- PAGE EXCERPT -
-- -- --
Sweden, b. 1985
0704920803
Exhibition: 21-27 May


Visual Arts Teaching and Contemporary Art as Didactics

In the installation Visual Arts Teaching and Contemporary Art as Didactics, we meet with pupils’ works and opinions on contemporary art, didactics, and thoughts about how visual arts teaching could be developed. These are things the pupils have arrived at in their role as co-researchers, in which they have tested, together with Samuel Ågren, how teaching could be designed based on contemporary art’s strategies and methods. The installation raises questions about the design of Swedish visual arts teaching and is part of Samuel Ågren’s degree project, in which his study addresses issues concerning the purpose of education and who it is there for. But he also asks questions about the gap that exists between instructions and the pupils’ daily lives and realities.
-- -- --
- WHAT IS ASKED -
Rewrite the exhibition description, beginning at "Sweden, b. 1985" and stopping after "lives and realities.", with "exhibit" put in place of "installation". The material from here on has no connection to the exhibition description.

- EXTRACTED INFORMATION -
-- -- --
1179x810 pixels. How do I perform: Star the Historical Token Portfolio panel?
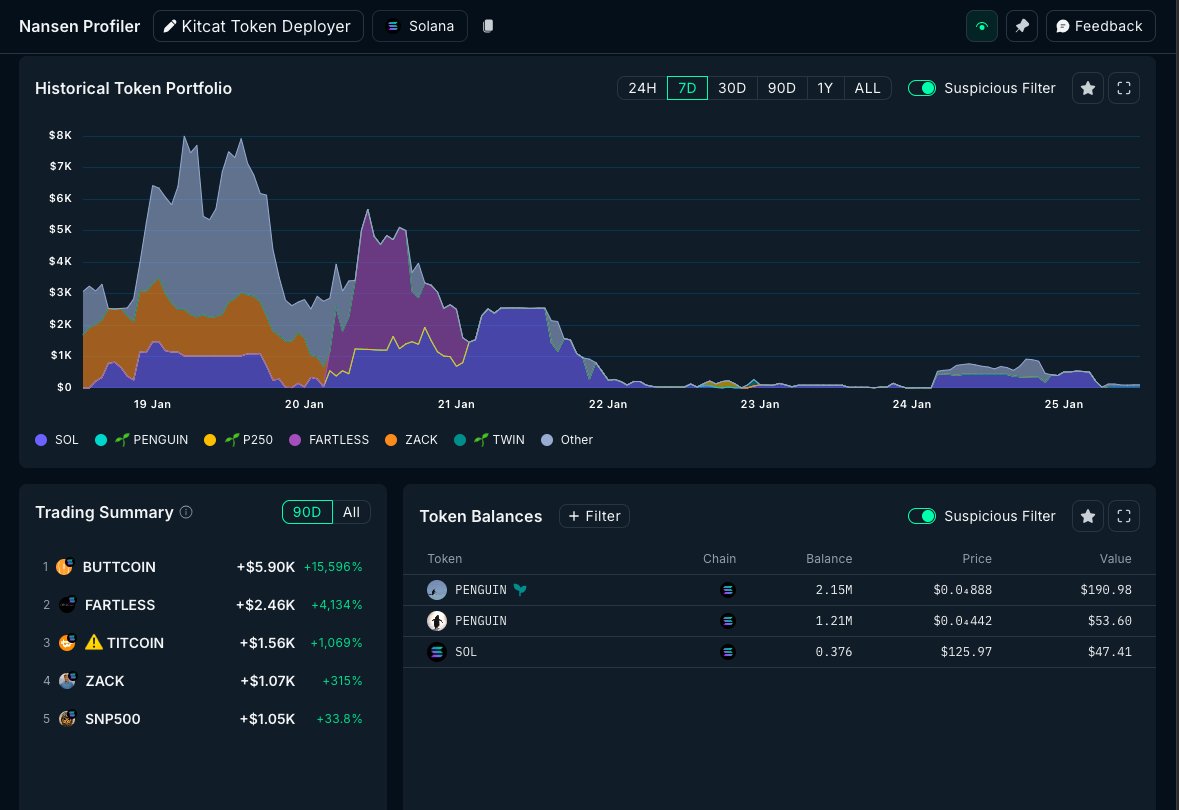click(1087, 88)
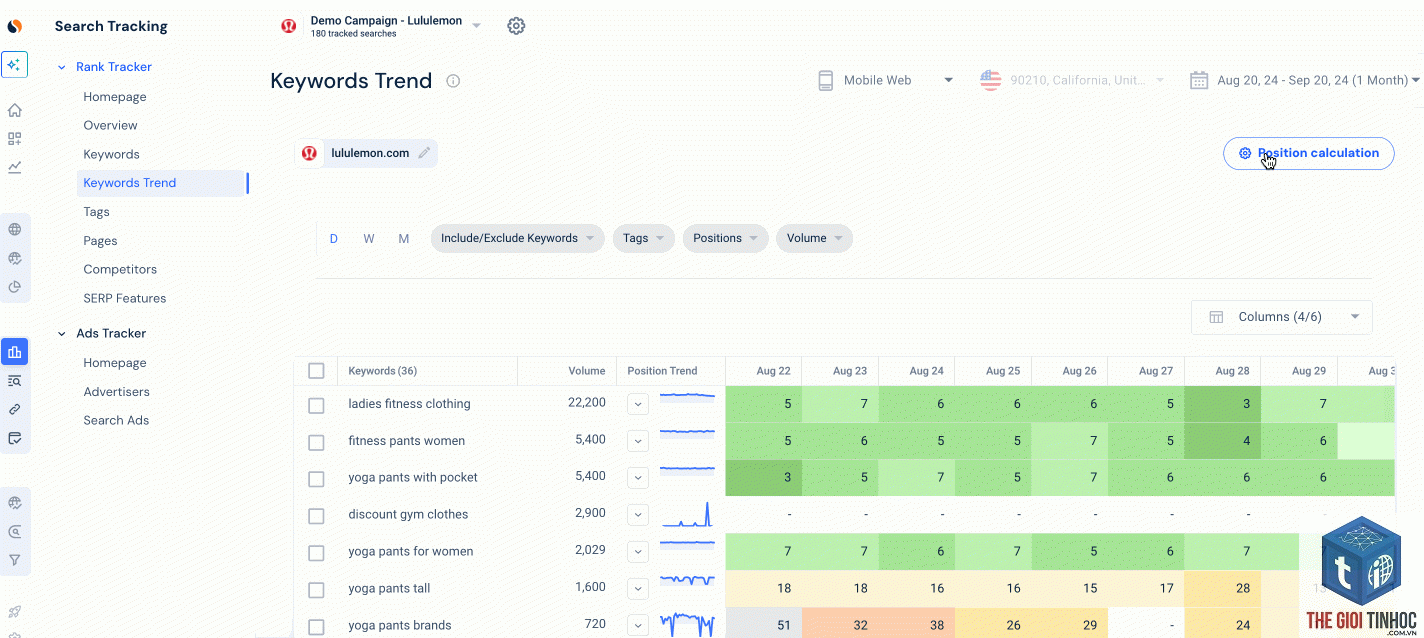Screen dimensions: 1424x638
Task: Open the date range picker Aug 20 - Sep 20
Action: click(1304, 80)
-- -- --
- EXERCISE RESULT -
Sweden, b. 1985
0704920803
Exhibition: 21-27 May


Visual Arts Teaching and Contemporary Art as Didactics

In the exhibit Visual Arts Teaching and Contemporary Art as Didactics, we meet with pupils’ works and opinions on contemporary art, didactics, and thoughts about how visual arts teaching could be developed. These are things the pupils have arrived at in their role as co-researchers, in which they have tested, together with Samuel Ågren, how teaching could be designed based on contemporary art’s strategies and methods. The exhibit raises questions about the design of Swedish visual arts teaching and is part of Samuel Ågren’s degree project, in which his study addresses issues concerning the purpose of education and who it is there for. But he also asks questions about the gap that exists between instructions and the pupils’ daily lives and realities.